Copy out, unchanged, every line from the start of the records to the line that contains "You are a computer-use agent. The", and stop there.

── Information shown ──

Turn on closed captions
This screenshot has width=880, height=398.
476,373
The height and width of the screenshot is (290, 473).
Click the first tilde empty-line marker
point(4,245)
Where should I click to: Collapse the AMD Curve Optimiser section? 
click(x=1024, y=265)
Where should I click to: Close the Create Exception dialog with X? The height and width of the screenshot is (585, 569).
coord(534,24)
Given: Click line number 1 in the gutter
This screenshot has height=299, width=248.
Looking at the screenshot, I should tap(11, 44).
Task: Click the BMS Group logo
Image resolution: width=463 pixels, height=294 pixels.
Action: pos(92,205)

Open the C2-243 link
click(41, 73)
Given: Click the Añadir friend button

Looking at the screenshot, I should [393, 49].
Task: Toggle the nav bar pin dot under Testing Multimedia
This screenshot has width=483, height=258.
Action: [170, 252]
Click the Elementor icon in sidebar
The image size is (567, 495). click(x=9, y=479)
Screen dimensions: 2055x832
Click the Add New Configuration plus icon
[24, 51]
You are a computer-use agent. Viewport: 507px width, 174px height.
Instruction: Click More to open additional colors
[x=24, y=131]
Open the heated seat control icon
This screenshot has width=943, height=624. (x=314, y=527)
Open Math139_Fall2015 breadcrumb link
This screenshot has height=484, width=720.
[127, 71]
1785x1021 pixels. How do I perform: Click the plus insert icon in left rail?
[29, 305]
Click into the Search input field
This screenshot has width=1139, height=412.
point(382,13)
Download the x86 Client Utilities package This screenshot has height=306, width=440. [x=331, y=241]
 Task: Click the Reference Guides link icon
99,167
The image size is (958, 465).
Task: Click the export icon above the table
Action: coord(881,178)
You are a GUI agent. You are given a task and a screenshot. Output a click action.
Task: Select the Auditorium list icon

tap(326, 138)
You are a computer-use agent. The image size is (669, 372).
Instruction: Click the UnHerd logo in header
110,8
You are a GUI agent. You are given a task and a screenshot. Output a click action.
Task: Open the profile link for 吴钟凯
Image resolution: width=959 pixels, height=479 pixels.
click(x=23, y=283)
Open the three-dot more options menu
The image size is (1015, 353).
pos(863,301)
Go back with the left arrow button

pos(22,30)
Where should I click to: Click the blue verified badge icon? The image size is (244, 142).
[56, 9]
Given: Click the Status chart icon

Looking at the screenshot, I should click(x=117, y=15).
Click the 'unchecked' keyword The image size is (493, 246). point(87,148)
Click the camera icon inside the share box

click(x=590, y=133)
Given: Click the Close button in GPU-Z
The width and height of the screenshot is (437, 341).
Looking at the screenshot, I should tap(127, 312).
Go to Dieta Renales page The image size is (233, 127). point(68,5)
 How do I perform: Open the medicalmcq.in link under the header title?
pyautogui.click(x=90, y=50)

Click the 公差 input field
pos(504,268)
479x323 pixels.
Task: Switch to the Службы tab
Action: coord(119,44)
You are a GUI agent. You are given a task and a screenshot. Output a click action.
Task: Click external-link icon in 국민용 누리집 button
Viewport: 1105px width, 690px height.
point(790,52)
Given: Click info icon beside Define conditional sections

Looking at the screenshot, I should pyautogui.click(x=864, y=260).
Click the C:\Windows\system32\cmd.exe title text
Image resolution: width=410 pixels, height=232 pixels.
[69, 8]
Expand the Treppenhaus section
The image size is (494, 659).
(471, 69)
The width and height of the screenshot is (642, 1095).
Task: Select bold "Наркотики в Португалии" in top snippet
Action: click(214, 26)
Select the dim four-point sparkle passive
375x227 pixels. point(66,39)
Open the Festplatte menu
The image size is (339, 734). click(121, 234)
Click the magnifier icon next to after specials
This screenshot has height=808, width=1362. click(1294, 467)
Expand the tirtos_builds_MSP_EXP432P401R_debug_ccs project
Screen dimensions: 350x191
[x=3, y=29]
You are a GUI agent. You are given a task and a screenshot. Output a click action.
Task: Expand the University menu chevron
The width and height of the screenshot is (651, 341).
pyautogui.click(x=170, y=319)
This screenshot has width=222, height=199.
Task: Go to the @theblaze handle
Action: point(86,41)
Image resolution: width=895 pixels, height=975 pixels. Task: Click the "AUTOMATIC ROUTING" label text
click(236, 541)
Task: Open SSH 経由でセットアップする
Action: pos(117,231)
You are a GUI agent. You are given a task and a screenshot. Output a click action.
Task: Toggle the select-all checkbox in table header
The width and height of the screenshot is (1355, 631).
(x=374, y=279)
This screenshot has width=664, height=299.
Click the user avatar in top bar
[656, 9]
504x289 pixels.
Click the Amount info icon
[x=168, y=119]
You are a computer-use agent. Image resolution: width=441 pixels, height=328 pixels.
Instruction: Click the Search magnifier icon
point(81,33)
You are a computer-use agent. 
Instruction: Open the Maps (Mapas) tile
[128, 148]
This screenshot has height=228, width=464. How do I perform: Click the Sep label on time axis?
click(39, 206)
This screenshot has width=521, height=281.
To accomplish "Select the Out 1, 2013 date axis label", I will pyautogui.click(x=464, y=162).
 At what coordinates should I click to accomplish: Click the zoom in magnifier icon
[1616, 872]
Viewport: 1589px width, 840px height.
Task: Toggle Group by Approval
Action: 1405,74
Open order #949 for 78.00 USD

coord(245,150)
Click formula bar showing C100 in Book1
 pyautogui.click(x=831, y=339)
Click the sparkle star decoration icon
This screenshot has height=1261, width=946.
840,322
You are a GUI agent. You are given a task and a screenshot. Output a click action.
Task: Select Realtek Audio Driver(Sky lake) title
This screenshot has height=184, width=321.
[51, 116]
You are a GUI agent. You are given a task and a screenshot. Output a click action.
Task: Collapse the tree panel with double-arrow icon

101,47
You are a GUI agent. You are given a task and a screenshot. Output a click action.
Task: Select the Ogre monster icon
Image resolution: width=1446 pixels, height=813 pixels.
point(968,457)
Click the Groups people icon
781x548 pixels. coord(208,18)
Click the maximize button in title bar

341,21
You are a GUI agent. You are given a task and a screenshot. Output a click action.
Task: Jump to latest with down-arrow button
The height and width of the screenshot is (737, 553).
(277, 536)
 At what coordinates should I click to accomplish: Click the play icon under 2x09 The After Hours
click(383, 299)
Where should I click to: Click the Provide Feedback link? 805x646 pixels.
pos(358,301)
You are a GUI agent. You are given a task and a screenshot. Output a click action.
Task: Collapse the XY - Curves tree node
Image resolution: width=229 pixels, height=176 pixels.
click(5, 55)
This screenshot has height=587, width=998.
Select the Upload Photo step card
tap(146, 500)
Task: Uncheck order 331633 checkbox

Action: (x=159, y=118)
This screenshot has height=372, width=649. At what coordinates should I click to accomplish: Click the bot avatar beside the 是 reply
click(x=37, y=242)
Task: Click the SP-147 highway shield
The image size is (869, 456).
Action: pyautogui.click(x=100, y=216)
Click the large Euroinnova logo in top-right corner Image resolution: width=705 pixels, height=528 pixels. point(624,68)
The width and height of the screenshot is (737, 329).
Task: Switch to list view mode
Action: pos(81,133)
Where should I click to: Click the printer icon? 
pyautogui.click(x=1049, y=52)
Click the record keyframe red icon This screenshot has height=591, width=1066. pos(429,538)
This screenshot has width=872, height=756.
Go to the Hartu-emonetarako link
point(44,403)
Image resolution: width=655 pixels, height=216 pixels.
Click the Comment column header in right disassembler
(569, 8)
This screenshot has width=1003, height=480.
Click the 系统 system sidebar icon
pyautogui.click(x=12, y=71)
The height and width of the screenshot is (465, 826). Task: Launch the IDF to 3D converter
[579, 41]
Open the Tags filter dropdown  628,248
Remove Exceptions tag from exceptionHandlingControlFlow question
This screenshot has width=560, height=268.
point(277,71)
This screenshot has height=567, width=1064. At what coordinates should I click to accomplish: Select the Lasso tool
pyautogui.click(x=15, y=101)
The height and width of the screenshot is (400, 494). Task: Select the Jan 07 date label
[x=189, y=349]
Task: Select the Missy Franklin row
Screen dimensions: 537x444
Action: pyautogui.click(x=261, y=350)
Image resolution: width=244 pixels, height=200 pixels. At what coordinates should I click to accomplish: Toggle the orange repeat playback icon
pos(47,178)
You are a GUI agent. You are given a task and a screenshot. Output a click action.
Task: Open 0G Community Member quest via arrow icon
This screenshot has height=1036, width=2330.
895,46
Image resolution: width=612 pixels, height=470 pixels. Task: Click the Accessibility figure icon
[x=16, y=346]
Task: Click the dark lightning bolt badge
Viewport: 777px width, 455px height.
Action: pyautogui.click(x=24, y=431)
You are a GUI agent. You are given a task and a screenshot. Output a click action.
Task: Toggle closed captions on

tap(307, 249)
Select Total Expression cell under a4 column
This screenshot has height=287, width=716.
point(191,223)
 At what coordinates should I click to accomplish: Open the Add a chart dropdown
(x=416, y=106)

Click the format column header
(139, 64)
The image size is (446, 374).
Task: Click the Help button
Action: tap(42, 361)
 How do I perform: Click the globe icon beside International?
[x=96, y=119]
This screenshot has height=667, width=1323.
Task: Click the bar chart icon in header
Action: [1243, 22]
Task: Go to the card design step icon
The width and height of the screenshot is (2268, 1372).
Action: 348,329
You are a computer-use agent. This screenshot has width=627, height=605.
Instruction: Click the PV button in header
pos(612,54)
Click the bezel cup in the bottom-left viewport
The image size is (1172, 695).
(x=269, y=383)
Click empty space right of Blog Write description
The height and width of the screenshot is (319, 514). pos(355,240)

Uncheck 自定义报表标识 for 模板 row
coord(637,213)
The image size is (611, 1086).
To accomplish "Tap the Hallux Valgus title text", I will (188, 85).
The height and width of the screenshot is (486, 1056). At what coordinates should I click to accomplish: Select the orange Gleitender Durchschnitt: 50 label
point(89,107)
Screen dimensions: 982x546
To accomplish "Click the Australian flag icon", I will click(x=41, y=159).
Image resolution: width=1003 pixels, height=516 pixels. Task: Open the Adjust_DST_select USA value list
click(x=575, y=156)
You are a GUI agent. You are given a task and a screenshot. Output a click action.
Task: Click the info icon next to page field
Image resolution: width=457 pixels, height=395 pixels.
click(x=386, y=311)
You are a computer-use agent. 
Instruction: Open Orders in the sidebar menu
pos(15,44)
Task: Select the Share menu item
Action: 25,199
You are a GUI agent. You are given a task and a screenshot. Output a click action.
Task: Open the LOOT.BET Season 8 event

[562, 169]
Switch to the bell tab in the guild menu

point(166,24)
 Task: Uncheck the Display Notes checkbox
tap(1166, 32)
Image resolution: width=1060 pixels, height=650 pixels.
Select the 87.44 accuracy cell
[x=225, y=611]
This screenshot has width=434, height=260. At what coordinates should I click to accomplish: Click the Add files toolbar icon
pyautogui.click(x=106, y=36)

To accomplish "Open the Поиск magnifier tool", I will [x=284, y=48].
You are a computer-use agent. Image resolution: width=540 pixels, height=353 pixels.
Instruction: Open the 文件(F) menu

───

- **Task result**
Turn on closed captions
This screenshot has width=880, height=398.
476,373
The height and width of the screenshot is (290, 473).
Click the first tilde empty-line marker
point(4,245)
Where should I click to: Collapse the AMD Curve Optimiser section? 
click(x=1024, y=265)
Where should I click to: Close the Create Exception dialog with X? The height and width of the screenshot is (585, 569).
coord(534,24)
Given: Click line number 1 in the gutter
This screenshot has height=299, width=248.
Looking at the screenshot, I should tap(11, 44).
Task: Click the BMS Group logo
Image resolution: width=463 pixels, height=294 pixels.
Action: pos(92,205)

Open the C2-243 link
click(41, 73)
Given: Click the Añadir friend button

Looking at the screenshot, I should [393, 49].
Task: Toggle the nav bar pin dot under Testing Multimedia
This screenshot has width=483, height=258.
Action: [170, 252]
Click the Elementor icon in sidebar
The image size is (567, 495). click(x=9, y=479)
Screen dimensions: 2055x832
Click the Add New Configuration plus icon
[24, 51]
You are a computer-use agent. Viewport: 507px width, 174px height.
Instruction: Click More to open additional colors
[x=24, y=131]
Open the heated seat control icon
This screenshot has width=943, height=624. (x=314, y=527)
Open Math139_Fall2015 breadcrumb link
This screenshot has height=484, width=720.
[127, 71]
1785x1021 pixels. How do I perform: Click the plus insert icon in left rail?
[29, 305]
Click into the Search input field
This screenshot has width=1139, height=412.
point(382,13)
Download the x86 Client Utilities package This screenshot has height=306, width=440. [x=331, y=241]
 Task: Click the Reference Guides link icon
99,167
The image size is (958, 465).
Task: Click the export icon above the table
Action: coord(881,178)
You are a GUI agent. You are given a task and a screenshot. Output a click action.
Task: Select the Auditorium list icon

tap(326, 138)
You are a computer-use agent. The image size is (669, 372).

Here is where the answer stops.